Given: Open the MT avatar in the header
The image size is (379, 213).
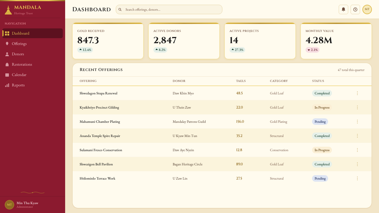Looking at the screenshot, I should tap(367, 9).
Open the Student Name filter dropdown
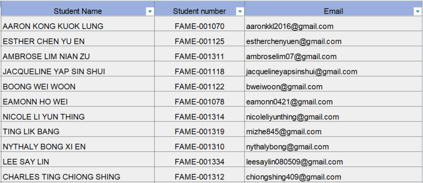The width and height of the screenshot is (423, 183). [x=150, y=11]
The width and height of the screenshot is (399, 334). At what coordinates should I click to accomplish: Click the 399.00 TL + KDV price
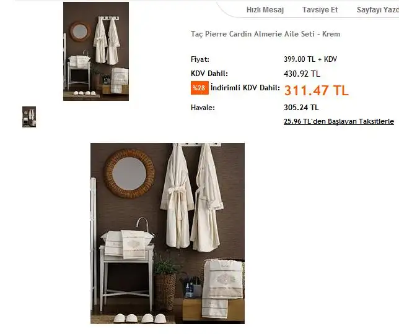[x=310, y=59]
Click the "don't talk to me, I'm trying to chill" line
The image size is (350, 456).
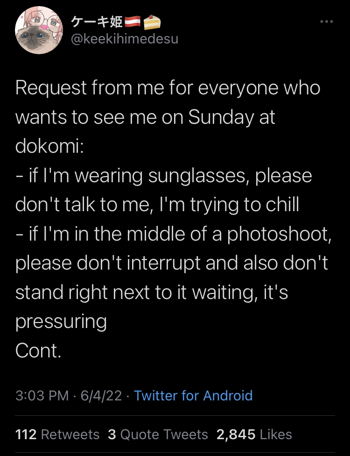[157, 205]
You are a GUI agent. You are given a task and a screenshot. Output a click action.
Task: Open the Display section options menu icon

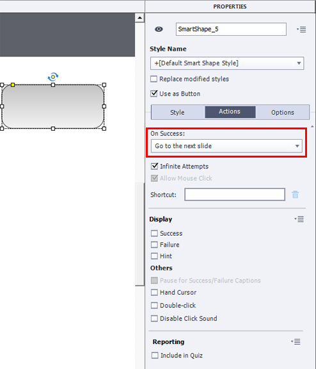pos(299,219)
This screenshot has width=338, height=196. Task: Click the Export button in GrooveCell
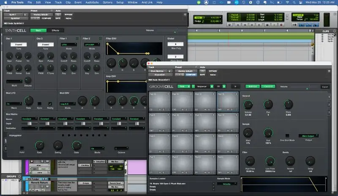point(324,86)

WHAT IS REQUIRED: In your answer, repeat all the entries exactly, but leave out the pictures.

OUTPUT BELOW:
Given: Open the MT avatar in the header
The image size is (379, 213).
Looking at the screenshot, I should tap(367, 9).
Open the Student Name filter dropdown
The width and height of the screenshot is (423, 183). [x=150, y=11]
The width and height of the screenshot is (399, 334). At what coordinates should I click to accomplish: Click the 399.00 TL + KDV price
[x=310, y=59]
Click the "don't talk to me, I'm trying to chill" line
The image size is (350, 456).
[157, 205]
You are a GUI agent. You are given a task and a screenshot. Output a click action.
Task: Open the Display section options menu icon

pos(299,219)
This screenshot has width=338, height=196. Task: Click the Export button in GrooveCell
point(324,86)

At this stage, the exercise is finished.